Responsive Web Apps with Unreliable HTTP Requests Inside the Request/Response Cycle

Michael Newman

Audience level:
Intermediate
Category:
Useful Libraries

Description

Pushing the response time of your web app and keep running into problems with 3rd party APIs? Requests provides a solid method to rein in those unruly calls that haunt your web apps' response time metrics. In this poster, I will show how to expect failure from these external calls and make multiple calls concurrently to improve the overall speed and reliability of your app.

Abstract

Despite all the caching, and off-loading there are still going to be times in a web request that you want to make a HTTP request to another service. This is a killer for web apps because the response time of your app depends on the response time of another HTTP service.

We have all relied on Facebook’s, Google’s or Flickr’s APIs to build dynamic web apps the easiest place to put those requests is inside your own request/response cycle. But your server’s response time will be directly impacted.
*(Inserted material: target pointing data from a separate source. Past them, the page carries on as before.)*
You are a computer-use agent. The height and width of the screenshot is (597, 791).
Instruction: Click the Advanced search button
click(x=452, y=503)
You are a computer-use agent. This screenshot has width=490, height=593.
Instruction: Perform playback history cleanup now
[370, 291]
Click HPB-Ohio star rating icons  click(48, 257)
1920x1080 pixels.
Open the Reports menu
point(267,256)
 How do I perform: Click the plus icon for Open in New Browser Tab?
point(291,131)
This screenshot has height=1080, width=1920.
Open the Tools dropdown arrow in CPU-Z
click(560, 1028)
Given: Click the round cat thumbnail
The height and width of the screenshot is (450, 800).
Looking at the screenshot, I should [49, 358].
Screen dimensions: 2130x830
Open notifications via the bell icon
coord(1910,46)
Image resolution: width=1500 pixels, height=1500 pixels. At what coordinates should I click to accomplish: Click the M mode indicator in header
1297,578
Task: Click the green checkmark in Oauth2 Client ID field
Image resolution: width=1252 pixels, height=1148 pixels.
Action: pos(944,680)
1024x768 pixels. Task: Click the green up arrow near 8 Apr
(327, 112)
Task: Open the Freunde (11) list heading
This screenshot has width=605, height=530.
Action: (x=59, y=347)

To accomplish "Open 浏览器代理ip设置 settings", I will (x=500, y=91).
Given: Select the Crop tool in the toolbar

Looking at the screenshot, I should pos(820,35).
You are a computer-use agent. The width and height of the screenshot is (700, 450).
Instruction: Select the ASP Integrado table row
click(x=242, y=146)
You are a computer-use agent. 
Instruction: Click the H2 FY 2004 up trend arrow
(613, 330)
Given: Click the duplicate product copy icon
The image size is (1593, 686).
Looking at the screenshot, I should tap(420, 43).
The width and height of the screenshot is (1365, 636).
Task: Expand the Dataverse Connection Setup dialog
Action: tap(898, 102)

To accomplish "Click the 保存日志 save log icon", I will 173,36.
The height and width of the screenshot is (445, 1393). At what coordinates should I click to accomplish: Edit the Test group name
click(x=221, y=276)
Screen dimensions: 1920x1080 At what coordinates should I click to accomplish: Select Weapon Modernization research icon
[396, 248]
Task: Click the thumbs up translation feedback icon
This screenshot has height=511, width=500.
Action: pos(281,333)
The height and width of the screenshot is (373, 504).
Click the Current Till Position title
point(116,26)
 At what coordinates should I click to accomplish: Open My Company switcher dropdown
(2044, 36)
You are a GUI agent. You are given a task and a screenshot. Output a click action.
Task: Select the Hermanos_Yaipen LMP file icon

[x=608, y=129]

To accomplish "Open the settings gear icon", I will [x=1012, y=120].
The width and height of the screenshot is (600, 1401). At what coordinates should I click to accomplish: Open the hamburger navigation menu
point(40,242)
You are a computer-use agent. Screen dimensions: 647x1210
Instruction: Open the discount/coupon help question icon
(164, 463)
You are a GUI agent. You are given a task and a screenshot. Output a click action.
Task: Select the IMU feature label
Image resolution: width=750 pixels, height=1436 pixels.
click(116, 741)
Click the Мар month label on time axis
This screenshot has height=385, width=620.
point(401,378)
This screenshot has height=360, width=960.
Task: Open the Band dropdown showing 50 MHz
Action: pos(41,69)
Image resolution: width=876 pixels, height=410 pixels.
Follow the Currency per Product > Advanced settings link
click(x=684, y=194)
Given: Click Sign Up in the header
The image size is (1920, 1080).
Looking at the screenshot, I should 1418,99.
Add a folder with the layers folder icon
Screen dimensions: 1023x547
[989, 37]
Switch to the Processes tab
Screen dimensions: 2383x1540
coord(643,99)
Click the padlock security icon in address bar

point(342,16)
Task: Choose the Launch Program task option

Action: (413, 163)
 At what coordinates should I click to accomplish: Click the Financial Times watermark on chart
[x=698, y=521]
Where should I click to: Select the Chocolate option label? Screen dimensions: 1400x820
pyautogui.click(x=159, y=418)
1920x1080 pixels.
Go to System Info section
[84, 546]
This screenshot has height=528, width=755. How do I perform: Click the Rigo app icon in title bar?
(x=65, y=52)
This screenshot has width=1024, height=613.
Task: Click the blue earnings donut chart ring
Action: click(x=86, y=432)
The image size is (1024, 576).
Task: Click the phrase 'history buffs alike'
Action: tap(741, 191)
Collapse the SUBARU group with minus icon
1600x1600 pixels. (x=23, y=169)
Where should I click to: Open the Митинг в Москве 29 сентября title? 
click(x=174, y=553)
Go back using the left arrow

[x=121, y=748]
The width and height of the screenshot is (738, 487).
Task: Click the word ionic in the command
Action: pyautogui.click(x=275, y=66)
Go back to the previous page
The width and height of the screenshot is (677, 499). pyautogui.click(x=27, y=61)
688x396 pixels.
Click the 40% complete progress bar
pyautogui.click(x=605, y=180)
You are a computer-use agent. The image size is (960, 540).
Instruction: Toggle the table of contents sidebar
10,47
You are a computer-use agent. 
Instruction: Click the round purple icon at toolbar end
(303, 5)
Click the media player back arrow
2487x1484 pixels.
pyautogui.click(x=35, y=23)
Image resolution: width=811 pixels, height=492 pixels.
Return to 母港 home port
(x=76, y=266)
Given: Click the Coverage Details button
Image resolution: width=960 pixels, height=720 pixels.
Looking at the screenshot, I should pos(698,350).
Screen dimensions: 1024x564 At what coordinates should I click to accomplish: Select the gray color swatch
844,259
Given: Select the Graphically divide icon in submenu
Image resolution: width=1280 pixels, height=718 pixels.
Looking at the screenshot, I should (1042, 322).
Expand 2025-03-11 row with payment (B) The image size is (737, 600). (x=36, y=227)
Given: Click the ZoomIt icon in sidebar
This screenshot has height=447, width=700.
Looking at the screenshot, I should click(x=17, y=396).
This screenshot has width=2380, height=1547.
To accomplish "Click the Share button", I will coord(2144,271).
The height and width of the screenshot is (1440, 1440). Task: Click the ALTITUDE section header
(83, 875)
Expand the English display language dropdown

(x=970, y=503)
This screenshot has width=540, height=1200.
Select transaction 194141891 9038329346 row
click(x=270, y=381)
As processing power increases more, open files and connections take down servers more often. Having an external request in your request/response cycle can leave open connections decreasing your overall server throughput and ultimately can crash your web server(s).

The Requests library is “HTTP for humans” but it also provides plenty of methods for you to make sure that your response time does not suffer from slow external (or internal) APIs.

We work directly with weather providers and their APIs to display the most up-to-date personalized weather information. Caching, prerendering is not an option. We have to make multiple requests to APIs during the request/response cycle. This meant a lot of timeouts and required cleaning up in the past.

Now with Requests we explicitly set a timeout and anticipate failure within a certain period of time. In this presentation, I will present how we expect failures and fail often failure when requesting external APIs. Providing multiple chances for a user to get a full experience and when things can’t be recovered, providing a clean back up experience.

Requests has an additional feature that has been separated out of the core library recently, GRequests. This allows you to cue up multiple requests and leverage Greenlets to concurrently make multiple requests to complete even more requests inside of an acceptable amount of time.

I will talk about how to leverage the responses from multiple threads to make sure that your HTTP responses are fast and reliable. I will present the real life code that allows us to handle thousands of requests a minute from an EC2 micro instance with multiple external API calls during a bulk of those requests.